Gabriella Orona,^a Vanessa Molinar,^b Frank R. Fronczek ^c and Ralph Isovitsch ^d ^*

^aDepartment of Oral Biology and Medicine, University of California, Los Angeles, 10833 Le Conte Avenue, Los Angeles, CA 90095-1668, USA, ^bTexas Tech University Health Science Center, Paul L. Foster School of Medicine, 5001 El Paso Drive, El Paso, TX 79905, USA, ^cDepartment of Chemistry, Louisiana State University, Baton Rouge, LA 70803, USA, and ^dDepartment of Chemistry, Whittier College, 13406 Philadelphia Street, Whittier, CA 90601, USA
^*Correspondence e-mail: risovits@whittier.edu

(Received 1 August 2011; accepted 22 August 2011; online 27 August 2011)

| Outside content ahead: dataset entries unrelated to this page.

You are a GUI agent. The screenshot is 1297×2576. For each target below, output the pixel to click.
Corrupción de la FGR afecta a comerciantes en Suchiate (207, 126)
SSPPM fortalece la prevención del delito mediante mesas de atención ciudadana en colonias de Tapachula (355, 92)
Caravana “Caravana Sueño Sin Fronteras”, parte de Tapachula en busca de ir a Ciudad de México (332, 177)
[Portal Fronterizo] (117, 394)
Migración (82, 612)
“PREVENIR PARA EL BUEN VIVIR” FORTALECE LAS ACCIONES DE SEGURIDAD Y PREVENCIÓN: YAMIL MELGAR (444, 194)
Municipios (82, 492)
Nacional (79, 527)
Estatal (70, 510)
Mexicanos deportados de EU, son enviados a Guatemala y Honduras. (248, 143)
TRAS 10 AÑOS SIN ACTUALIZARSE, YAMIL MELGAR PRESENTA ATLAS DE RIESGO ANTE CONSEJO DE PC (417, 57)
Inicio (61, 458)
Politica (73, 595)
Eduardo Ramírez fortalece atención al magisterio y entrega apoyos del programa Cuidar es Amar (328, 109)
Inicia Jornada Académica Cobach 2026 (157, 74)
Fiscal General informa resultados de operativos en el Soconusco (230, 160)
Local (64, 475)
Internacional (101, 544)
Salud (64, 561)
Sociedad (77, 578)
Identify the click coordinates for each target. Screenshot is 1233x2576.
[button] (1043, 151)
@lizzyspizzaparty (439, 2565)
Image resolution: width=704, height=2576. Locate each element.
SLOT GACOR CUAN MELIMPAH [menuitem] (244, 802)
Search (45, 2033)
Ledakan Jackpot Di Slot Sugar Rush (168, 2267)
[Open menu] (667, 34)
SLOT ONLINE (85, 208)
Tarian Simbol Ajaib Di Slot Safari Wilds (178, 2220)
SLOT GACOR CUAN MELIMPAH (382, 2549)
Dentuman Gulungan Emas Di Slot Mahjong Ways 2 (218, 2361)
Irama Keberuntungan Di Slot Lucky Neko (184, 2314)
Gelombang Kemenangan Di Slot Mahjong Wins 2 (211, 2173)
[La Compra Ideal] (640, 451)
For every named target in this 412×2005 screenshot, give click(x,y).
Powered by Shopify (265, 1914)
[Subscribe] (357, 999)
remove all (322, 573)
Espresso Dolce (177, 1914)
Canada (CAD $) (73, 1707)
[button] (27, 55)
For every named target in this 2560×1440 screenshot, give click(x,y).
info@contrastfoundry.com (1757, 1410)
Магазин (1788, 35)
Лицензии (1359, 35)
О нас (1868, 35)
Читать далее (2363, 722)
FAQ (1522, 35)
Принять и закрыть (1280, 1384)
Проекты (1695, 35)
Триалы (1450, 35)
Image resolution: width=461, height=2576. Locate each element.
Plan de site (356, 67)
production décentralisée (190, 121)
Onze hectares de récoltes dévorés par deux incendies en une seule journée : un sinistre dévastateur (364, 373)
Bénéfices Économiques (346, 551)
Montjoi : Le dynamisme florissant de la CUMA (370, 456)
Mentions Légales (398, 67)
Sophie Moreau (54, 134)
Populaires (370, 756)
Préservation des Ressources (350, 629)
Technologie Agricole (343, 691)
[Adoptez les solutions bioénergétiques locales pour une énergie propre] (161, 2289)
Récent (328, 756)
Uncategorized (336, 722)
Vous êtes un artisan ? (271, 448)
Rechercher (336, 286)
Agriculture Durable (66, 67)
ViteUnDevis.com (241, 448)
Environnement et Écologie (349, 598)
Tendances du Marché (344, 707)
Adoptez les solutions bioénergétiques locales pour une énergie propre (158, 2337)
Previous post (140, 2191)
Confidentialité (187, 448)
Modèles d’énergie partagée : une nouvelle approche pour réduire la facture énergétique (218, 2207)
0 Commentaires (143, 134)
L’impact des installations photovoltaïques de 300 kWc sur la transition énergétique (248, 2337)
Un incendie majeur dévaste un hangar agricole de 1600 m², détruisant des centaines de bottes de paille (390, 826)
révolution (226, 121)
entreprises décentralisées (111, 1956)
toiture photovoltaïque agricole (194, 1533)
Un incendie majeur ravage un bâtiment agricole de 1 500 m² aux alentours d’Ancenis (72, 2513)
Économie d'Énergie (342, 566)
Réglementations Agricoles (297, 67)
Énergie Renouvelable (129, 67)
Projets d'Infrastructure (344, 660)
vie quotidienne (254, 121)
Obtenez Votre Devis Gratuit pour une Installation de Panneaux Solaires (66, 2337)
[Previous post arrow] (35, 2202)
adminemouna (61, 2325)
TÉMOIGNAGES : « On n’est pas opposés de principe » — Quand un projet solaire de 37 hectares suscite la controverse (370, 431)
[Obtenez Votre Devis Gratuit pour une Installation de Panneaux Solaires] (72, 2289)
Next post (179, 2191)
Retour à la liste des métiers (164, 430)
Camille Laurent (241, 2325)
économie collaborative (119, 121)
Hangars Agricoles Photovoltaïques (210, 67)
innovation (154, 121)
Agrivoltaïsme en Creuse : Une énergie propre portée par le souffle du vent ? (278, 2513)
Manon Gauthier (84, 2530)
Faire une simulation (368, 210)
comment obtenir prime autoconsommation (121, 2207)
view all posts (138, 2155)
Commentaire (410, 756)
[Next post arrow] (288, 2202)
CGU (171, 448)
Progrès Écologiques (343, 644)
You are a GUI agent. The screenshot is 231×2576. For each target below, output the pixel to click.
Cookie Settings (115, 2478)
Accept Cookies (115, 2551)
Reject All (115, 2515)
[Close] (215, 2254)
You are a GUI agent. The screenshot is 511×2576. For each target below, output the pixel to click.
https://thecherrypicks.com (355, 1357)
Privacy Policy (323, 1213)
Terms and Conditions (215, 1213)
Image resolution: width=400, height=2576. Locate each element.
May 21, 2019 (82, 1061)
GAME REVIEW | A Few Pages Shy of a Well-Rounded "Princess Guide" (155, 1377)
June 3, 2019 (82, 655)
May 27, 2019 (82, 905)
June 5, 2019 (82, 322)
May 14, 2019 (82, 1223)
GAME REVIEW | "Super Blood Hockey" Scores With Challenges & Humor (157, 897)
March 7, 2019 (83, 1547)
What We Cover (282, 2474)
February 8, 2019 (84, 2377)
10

The title compound, C₁₈H₁₅NO, is a Schiff base prepared from an acid-catalyzed condensation reaction between 1-naphthaldehyde and 6-amino-m-cresol. Intramolecular hydrogen bonding occurs via an O—H⋯N interaction, generating an S(5) ring motif. Neighboring phenol groups participate in intermolecular hydrogen bonding through an O—H⋯O interaction, forming chains. The O atom of the phenol group also participates in an intermolecular C—H⋯O interaction with an H atom of one of the naphthalene rings. The C—N=C—C torsion angle between the phenol and naphthalene rings is −179.8 (2)°. Crystal packing involves stacks with the molecules interacting through the π-systems of the C=N with both the phenol system and one of the naphthalene rings.

Related literature

For related structures, see: De et al. (2008 ); Villalpando et al. (2010 ); Yildz et al. (2005 ). For bond-length data, see Allen et al. (1987 ). For background to the synthesis of Schiff bases, see: Borisova et al. (2007 ). For background to the use of Schiff bases in solar energy collection, see: Mak et al. (2009 ). For background to the intermolecular interactions of π-systems, see: Jennings et al. (2006 ); Zhang et al. (2006 ). For a description of hydrogen-bonding motifs, see: Bernstein et al. (1995 ).

Experimental

Crystal data

C₁₈H₁₅NO
M_r = 261.31
Orthorhombic, P 2₁ 2₁ 2₁
a = 4.8246 (10) Å
b = 9.766 (2) Å
c = 28.024 (7) Å
V = 1320.4 (5) Å³
Z = 4
Mo Kα radiation
μ = 0.08 mm⁻¹
T = 90 K
0.25 × 0.17 × 0.10 mm

Data collection

Nonius KappaCCD (with an Oxford Cryosystems Cryostream cooler) diffractometer
14676 measured reflections
1552 independent reflections
1169 reflections with I > 2σ(I)
R_int = 0.034

Refinement

R[F² > 2σ(F²)] = 0.041
wR(F²) = 0.090
S = 1.05
1552 reflections
185 parameters
H atoms treated by a mixture of independent and constrained refinement
Δρ_max = 0.19 e Å⁻³
Δρ_min = −0.17 e Å⁻³

Table 1
Hydrogen-bond geometry (Å, °)

D—H⋯A	D—H	H⋯A	D⋯A	D—H⋯A
O1—H1O⋯O1ⁱ	0.87 (3)	2.17 (3)	2.916 (2)	143 (2)
O1—H1O⋯N1	0.87 (3)	2.24 (3)	2.701 (3)	113 (2)
C2—H2⋯O1ⁱ	0.95	2.53	3.382 (3)	150
C18—H18C⋯Cgⁱⁱ	0.98	2.57	3.504 (3)	160
Symmetry codes: (i) $[x-{\script{1\over 2}}, -y+{\script{1\over 2}}, -z+1]$ ; (ii) x+1, y, z.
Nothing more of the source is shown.